Artículo escrito por Mariano Antón.
El ‘Manual de Oslo’, publicado en 2005 por la OCDE y Eurostat, define la innovación como la introducción de cambios o novedades en lo que se hace y cómo se hace, es decir, en la producción de bienes y servicios nuevos, en la mejora de los procesos y sistemas productivos existentes o en la puesta en práctica de nuevos métodos de organización o de ‘marketing’. Es evidente, por tanto, que la innovación se sitúa como un elemento capital para lograr, entre otros objetivos, un desarrollo económico sostenible de los países, un aumento del progreso y bienestar de sus sociedades y una mejora en la competitividad, la productividad y el empleo de sus economías.
En el caso concreto de España, no es ningún secreto que nuestro país sigue adoleciendo de un déficit crónico en inversión en I+D+i respecto a la media europea, una brecha que ha vuelto a ampliarse desde 2010, mermando la competitividad de nuestra economía y constituyendo un serio lastre para su crecimiento futuro.

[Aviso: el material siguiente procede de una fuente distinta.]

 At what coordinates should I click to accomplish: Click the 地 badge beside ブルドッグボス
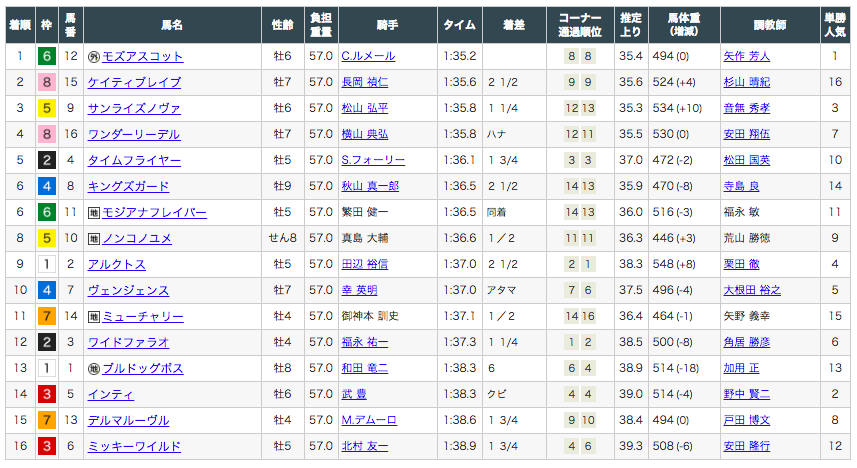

A pesar del esfuerzo que las empresas españolas han realizado en los años de mayor incidencia de la crisis, la inversión en I+D+i del sector privado de la economía española se encuentra sensiblemente por debajo de la media de la UE —aproximadamente, la mitad en términos de PIB— y muy lejos del objetivo establecido en el Programa Marco Europa Horizonte 2020.
Según los datos incluidos en el ‘Informe sobre la situación de la I+D+i en España y su incidencia sobre la competitividad y el empleo’, publicado por el Consejo Económico y Social el año pasado, solo un 20% de las empresas españolas que podrían considerarse innovadoras realizaron actividades de innovación, lo cual probablemente tiene un origen multifactorial, aunque en todo caso muy ligado a las características del mapa empresarial español (menor tamaño medio de las empresas españolas respecto a sus comparables europeas, mayor penetración del sector servicios respecto al industrial y al primario, y peso relativo superior de las actividades industriales con reducida intensidad innovadora).
No sorprende, por tanto, que, una vez superado el largo periodo de deterioro económico ocurrido en España en los últimos años, las empresas de nuestro país hayan puesto de nuevo el foco en la innovación. Así se pone de manifiesto en las conclusiones de la edición 2016 del Barómetro Europeo de la Empresa Familiar, patrocinado por el Instituto de la Empresa Familiar y KPMG, en el que se constata que las empresas familiares españolas confían, cada vez más, en la innovación y el talento como palancas de su crecimiento actual y futuro —tal y como reflejan sus planes de inversión para los próximos años—, aunque sus comparables europeas prevean destinar comparativamente más recursos a las inversiones en innovación y nuevas tecnologías.
En todo caso, es posible ver el futuro con optimismo, porque determinados sectores industriales españoles, como el de la automoción y sus componentes, se han convertido en referentes internacionales en producción y exportación, como consecuencia, entre otros aspectos, de su decidida y sostenida apuesta por la inversión en I+D+i. También es importante que la financiación de la I+D+i no esté a merced de los vaivenes de los ciclos económicos, especialmente en lo que respecta a las administraciones públicas. La disminución generalizada de fondos públicos destinados a la innovación que tuvo lugar en España durante la crisis económica fue de tal envergadura que volvió a situarnos en el furgón de cola de los países europeos más avanzados.
Por todo esto, es vital que los sistemas de incentivos y ayudas fiscales a la innovación sean más accesibles a las pequeñas y medianas empresas, mediante la simplificación de los trámites administrativos, la reducción de los costes económicos y de gestión y la mejora en la disponibilidad de la información, así como en la estabilidad del marco regulatorio aplicable para su obtención, de manera que pueda aumentar gradualmente la escasa experiencia de las pymes españolas en esta materia.
Y, por último, resulta imprescindible que los mecanismos privados de financiación de la innovación (‘venture capital’, incubadoras/aceleradoras, redes de inversores, financiación participativa, etc.) dispongan de un marco estable que les permita desarrollar su actividad para la obtención de retornos proporcionales al riesgo que asumen. En este sentido, aunque la inversión recibida por empresas españolas en fase de desarrollo registró en 2015 un crecimiento del 83% respecto al año anterior y nuestro país continúa ganando visibilidad en el mercado mundial del emprendimiento tecnológico —un ejemplo es el éxito del South Summit del pasado mes de octubre—, todavía están por verse los efectos de las diversas leyes de capital riesgo y financiación participativa que han entrado en vigor en los dos últimos años y su impacto en el desarrollo del ecosistema innovador del país.